**待处理数据:**
※ ※ ※

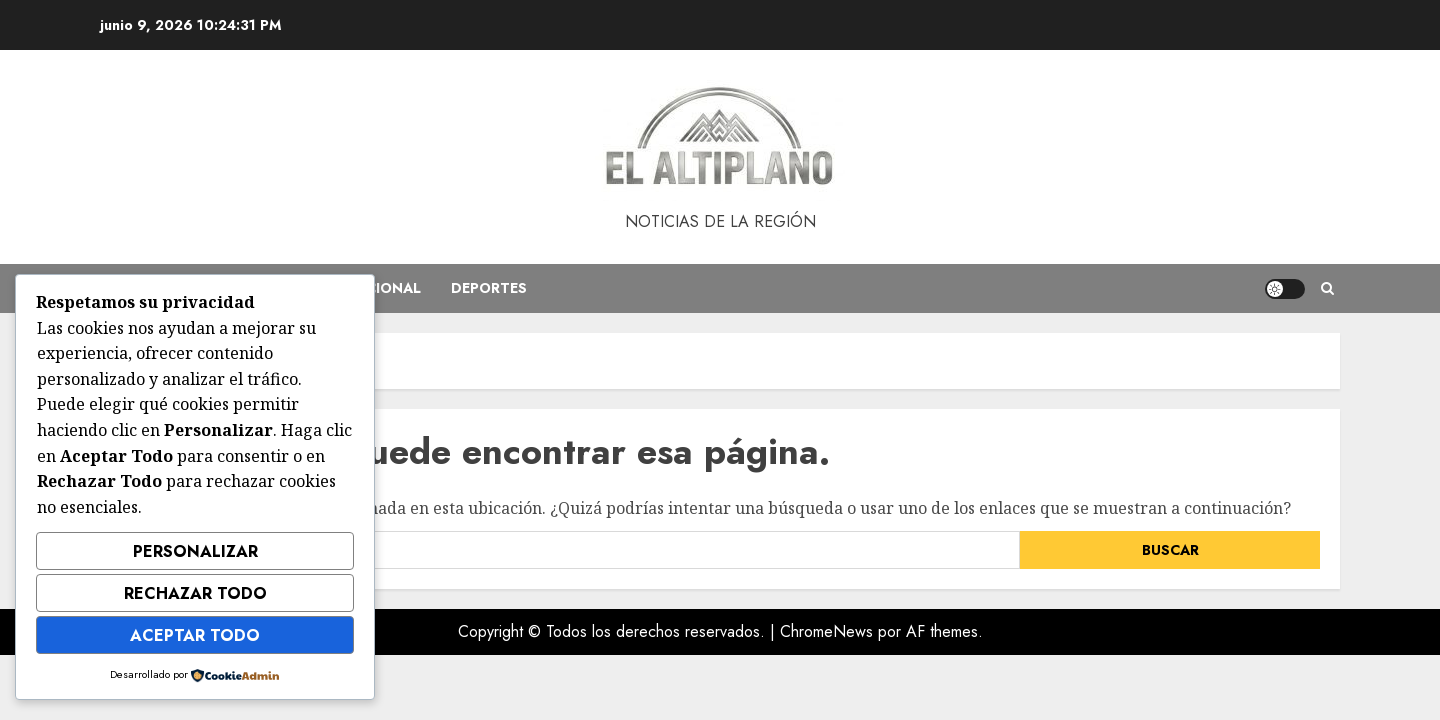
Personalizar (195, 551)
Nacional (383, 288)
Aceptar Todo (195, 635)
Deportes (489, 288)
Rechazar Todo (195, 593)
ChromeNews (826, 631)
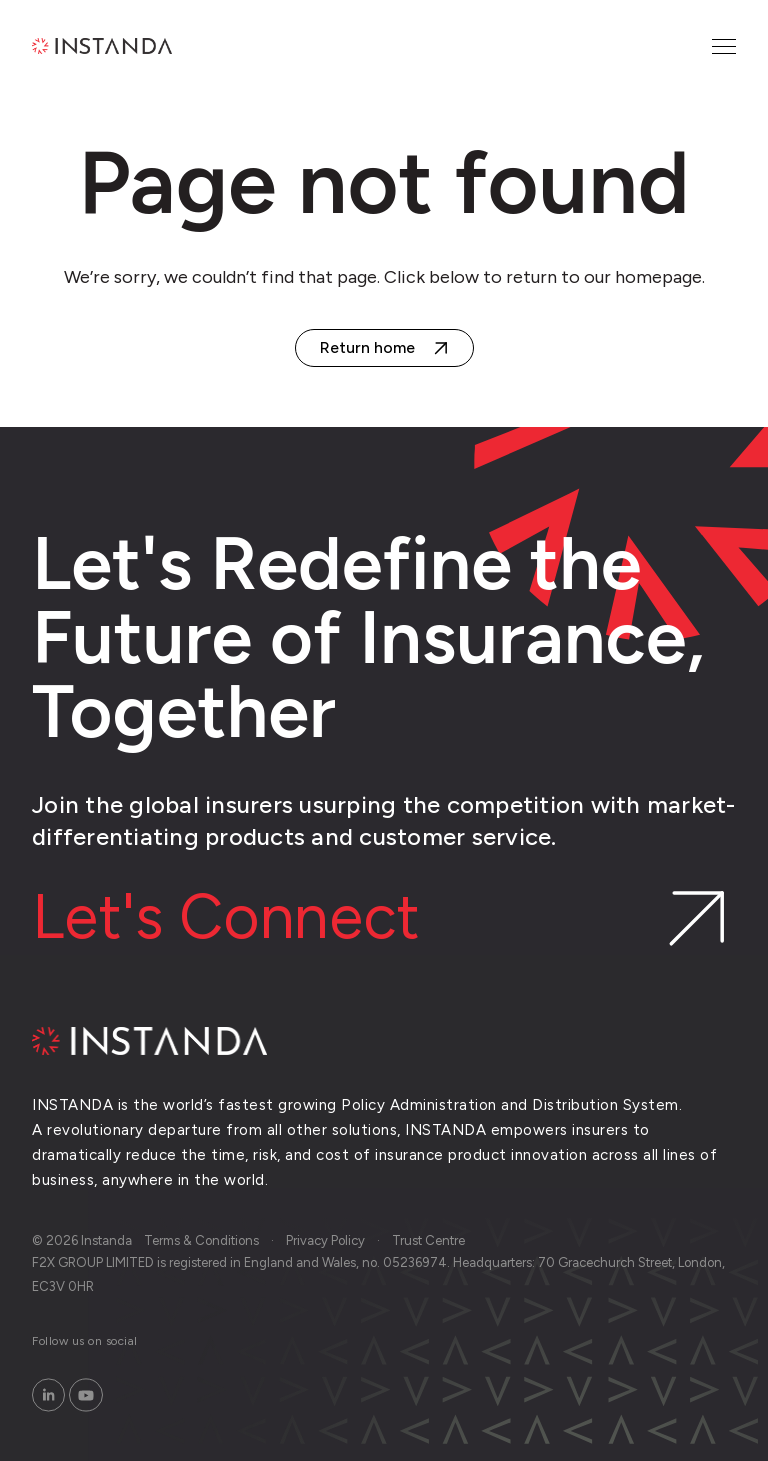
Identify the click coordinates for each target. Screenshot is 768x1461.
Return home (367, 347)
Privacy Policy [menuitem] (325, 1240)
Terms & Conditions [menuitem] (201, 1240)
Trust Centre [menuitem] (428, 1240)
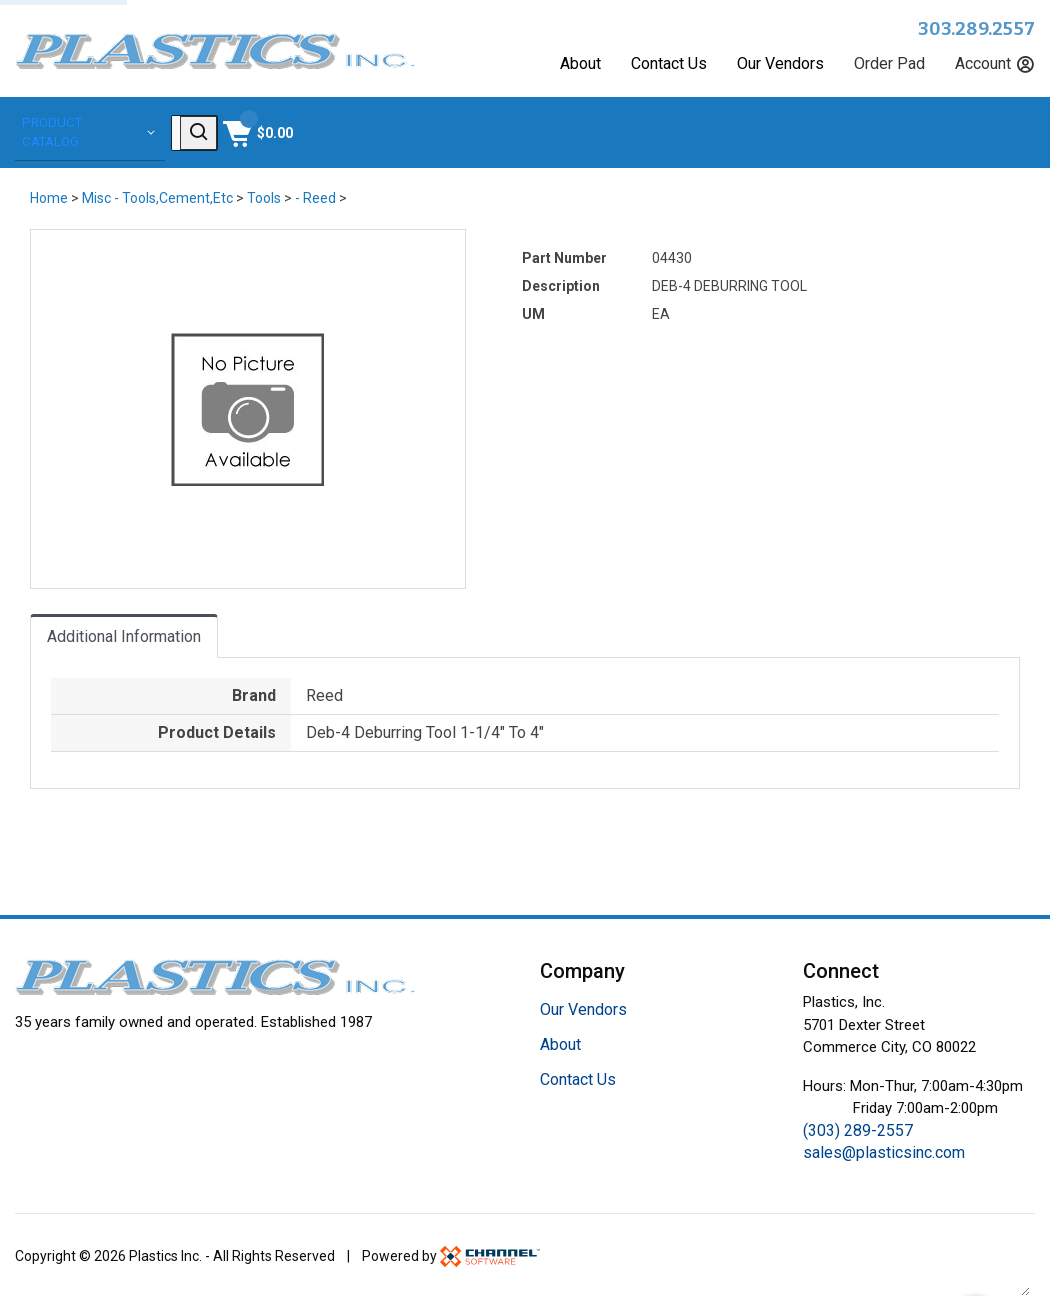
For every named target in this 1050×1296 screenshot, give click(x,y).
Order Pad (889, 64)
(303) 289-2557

※ ※ ※

**任务要求:** 请从上面的记录中提取所有含有字符串“target”的行，并逐行照抄。

**参考答案:**
Identify the click coordinates for each target. Screenshot is 768x1461.
For every named target in this 1050×1296 screenshot, give click(x,y).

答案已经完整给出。